Jesus Pietro activated the intercom. “Miss Lauessen, please connect me with all of the Hospital intercoms.”
“Will do.” She didn’t always call him Sir. Miss Lauessen had more crew blood than Jesus Pietro—she was nearly pure—and she had powerful protectors. Fortunately she was a pleasant person and a good worker. If she ever became a disciplinary problem…
“You’re on, sir.”
“This is the Head,” said Jesus Pietro. “You all know of the man captured last night infiltrating the Hospital. He and several others escaped this morning. I have information that he was scouting the Hospital defenses in preparation for an attack to take place tonight.
“Sometime between now and dawn the Sons of Earth will almost certainly attack the Hospital. You have all been issued maps of the Hospital showing the locations of automatic protective-devices installed today. Memorize them, and don’t stumble into any of the traps. I have issued orders for maximum dosage of anesthetic in these traps, and they can kill. Repeat, they can kill.
“I think it unlikely that the rebels will make any kind of frontal attack.” Unlikely, indeed! Jesus Pietro smiled at the understatement. “You should be alert for attempts to infiltrate the Hospital possibly by using our own uniforms. Keep your identification handy. If you see someone you do not recognize, ask for his ident. Compare him with the photo. The rebels have not had time to forge idents.
“One last word. Don’t be reluctant to shoot each other.”
He signed off, waited for Miss Lauessen to clear the lines, then had her contact the Power Sections. “Cut off all power to the colonist regions of the Plateau until dawn,” he told them.

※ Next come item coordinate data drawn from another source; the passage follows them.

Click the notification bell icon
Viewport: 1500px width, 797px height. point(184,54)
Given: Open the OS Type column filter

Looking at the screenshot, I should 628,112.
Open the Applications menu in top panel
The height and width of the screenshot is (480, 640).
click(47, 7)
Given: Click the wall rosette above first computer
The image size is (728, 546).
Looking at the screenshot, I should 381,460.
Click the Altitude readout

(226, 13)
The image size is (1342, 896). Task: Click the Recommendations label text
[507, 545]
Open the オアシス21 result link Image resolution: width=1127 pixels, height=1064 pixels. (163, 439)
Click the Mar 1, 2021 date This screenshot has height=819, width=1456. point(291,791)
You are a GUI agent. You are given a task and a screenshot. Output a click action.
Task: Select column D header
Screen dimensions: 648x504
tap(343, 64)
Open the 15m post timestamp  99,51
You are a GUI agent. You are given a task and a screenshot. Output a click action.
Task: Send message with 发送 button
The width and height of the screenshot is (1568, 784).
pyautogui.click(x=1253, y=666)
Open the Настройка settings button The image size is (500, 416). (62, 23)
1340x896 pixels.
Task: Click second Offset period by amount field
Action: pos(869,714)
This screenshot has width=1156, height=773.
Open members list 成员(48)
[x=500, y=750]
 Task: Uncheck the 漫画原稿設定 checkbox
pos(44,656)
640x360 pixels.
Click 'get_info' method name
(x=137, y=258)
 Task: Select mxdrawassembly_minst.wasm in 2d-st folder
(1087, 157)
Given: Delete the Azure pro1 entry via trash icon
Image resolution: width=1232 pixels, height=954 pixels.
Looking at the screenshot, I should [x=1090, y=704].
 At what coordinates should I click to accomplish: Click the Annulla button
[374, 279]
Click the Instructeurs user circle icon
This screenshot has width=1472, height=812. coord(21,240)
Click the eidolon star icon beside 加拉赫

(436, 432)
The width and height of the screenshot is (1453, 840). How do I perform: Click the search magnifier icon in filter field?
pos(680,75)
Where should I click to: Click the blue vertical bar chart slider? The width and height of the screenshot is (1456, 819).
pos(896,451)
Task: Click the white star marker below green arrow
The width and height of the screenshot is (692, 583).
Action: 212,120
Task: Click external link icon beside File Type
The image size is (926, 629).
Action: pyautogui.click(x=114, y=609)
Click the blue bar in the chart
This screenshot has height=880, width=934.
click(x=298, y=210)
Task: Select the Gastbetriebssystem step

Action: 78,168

The men of Power took pride in their work, and their work was to keep the power running. There were loud protests. “Do it,” said Jesus Pietro, and cut them off.
Once again he thought longingly of issuing death darts to his men. But then they would be afraid to shoot each other. Worse, they’d fear their own weapons. Never since the Covenant of Planetfall had Implementation used deadly weapons. In any case the poison slivers had been stored so long that they’d probably lost their effectiveness.